- EXERCISE TEXT -
BEGIN

Maxwell's Mind
An experimental surgeon in the 1940’s develops a new life support device, one that promises to maintain the health of the human brain no matter what condition the body is in. Eager to prove the worth of his research, he persuades a terminally ill colleague, Professor Julian Maxwell, to become his test subject.
Though the experiment seems to be a success and the patient’s brain remains sentient after ‘death’, it soon becomes clear that nothing can bring the tuberculosis-stricken body of the patient back to life. Without any hope of a recovery and with his colleagues losing confidence, the surgeon finds himself in uncertain moral territory as he resolves to keep Maxwell’s mind alive, no matter what. Soon the only kind words he hears are those of his patient, electronically piped through the machinery, urging him onward, ever onward….
Filmed in stark black and white and paying homage to the look and feel of classic horror fare, this film is based on the Edgar Allen Poe short story 'The Facts in the Case of M. Valdemar'.
In this quick project, shot in three days, I wanted to capture the terse, odd and unironic presentation that made so many of our favorite old horror movies great: claustrophobic design, spare, stoic dialogue, incongruous music, and the unabashed transport of grue and gore into high concept moral territory.
This project came primarily from of a lifelong love of Tourneur films like Night of the Demon and I Walked With A Zombie (the genius of which can't be distilled into a seven minute homage, admittedly) combined with the discovery of film footage, faked by the Russian government in 1940 as propaganda, that depicts severed dog heads being kept alive through a mass of glass and stainless steel called the 'Autojector'.
The notion of infamously experimental and traumatic 1940's brain surgery being ostensibly used to preserve an entire mind seemed a natural fit to the often-overlooked Poe story 'The Facts in the Case of M. Valdemar'. The story itself is presented, much like our Russian Dog Experiment, as a factual document depicting a soul kept in a dead body through mesmerism. After a time, the man begs to be released from the trance, whereupon he decays into a mass "of detestable putrescence". Compared to a 1940's film meant to impress upon a gullible public the superiority of Russian science, there is little to no narrative difference between the supernatural usage of mesmerism and the supernatural abilities of the Autojector. The two were made in the same spirit of awe and fear that comes whenever the scarcely-understood mechanisms of life and death are once again subject to scrutiny.
Today, with genetic research promising to one day remedy us of our ills and ages, it's as good a time as ever to look back and see that there has always been a layer underneath our present understanding, whether we are aware of it or not. That layer will always fuel our fears and fire our imaginations in equal measure. The classic products of this conjured up images of brains in jars and sputtering electronics and voices from machinery. Though their perspectives may seem crude or funny or naive to us now, they come from fears and convictions that are universal, and therefore will never fail to strike a nerve.

END

- TASK INSTRUCTIONS -
Please answer from the Maxwell's Mind text: how many days did the shoot take?

[Data records]
BEGIN

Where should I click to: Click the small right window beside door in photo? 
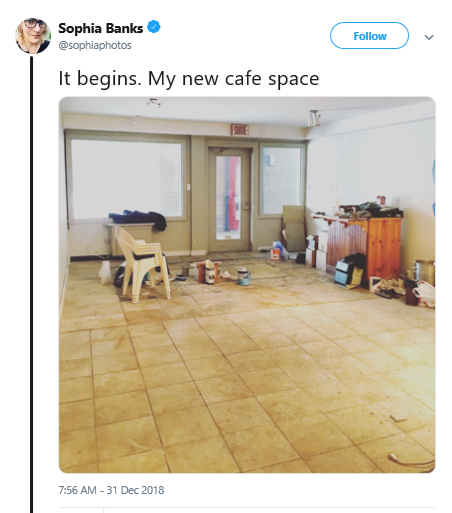pos(282,180)
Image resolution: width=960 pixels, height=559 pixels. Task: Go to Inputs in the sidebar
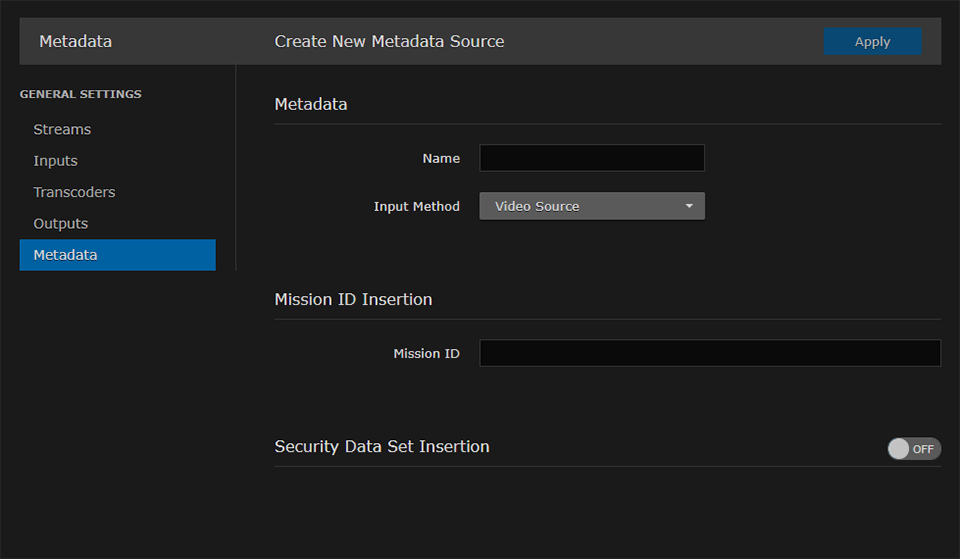55,161
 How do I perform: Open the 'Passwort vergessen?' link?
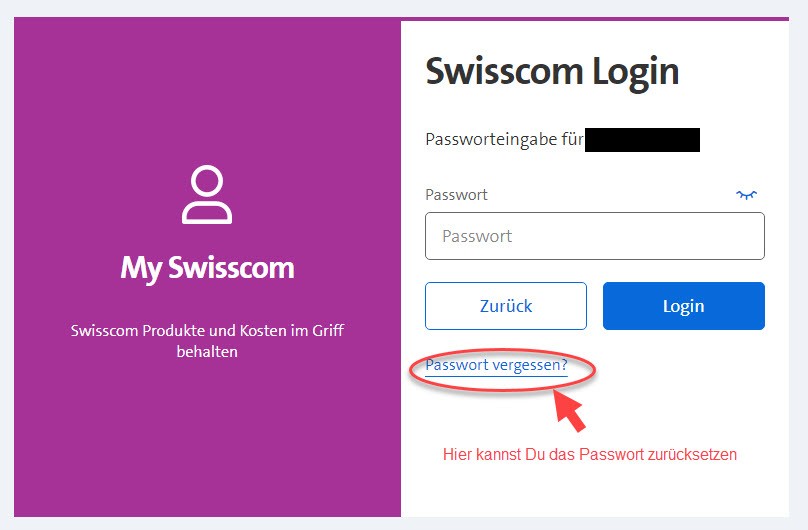[496, 365]
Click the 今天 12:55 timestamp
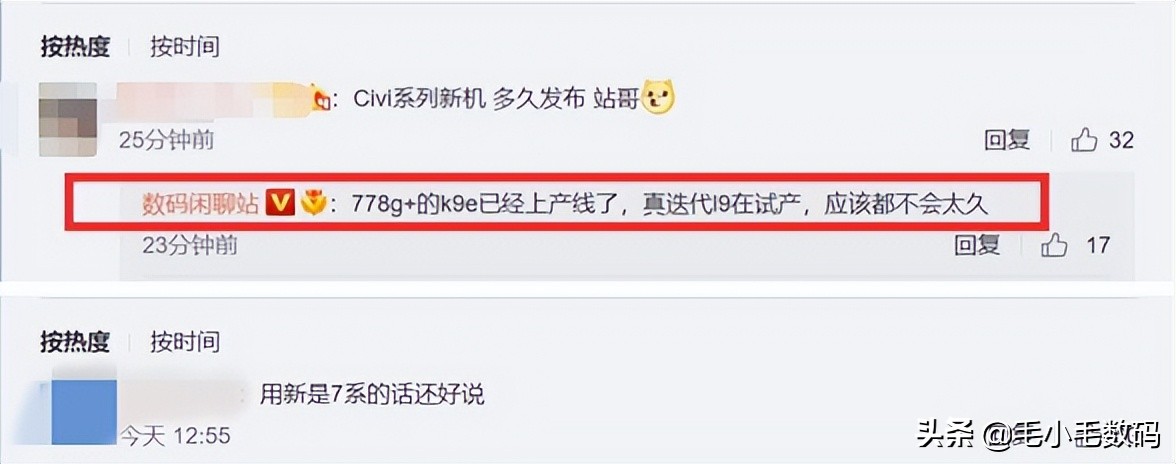The image size is (1176, 464). click(x=175, y=434)

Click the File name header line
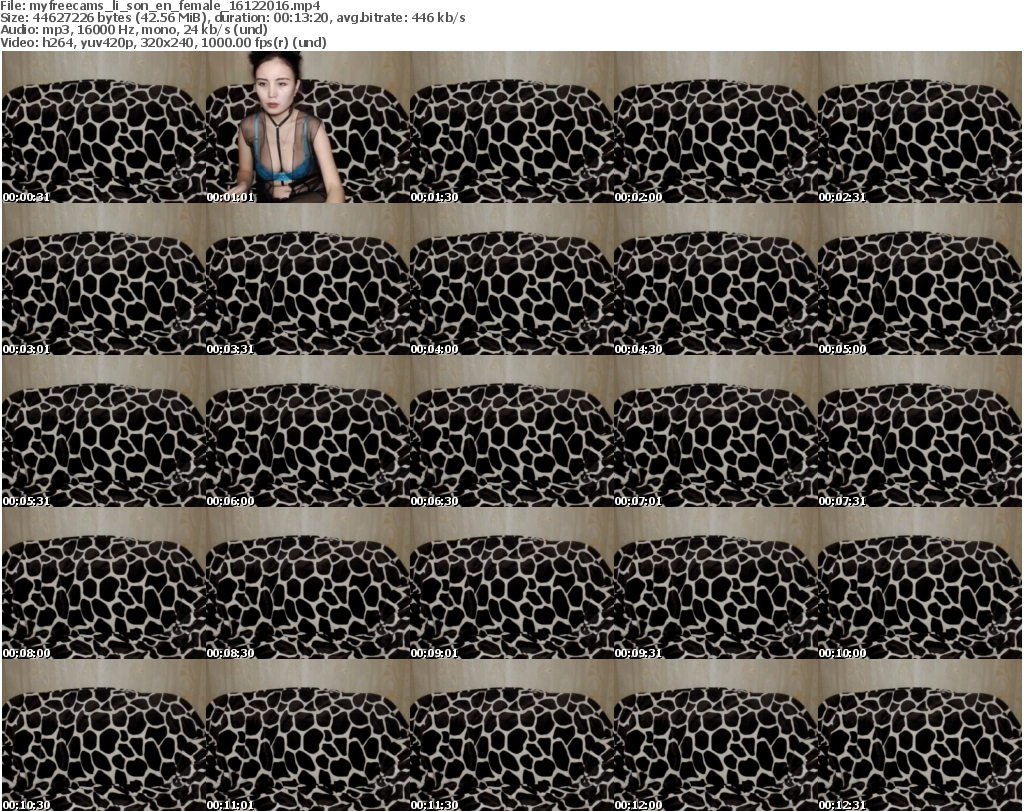pyautogui.click(x=160, y=6)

END

- THE COMPLETED TASK -
It was shot in three days.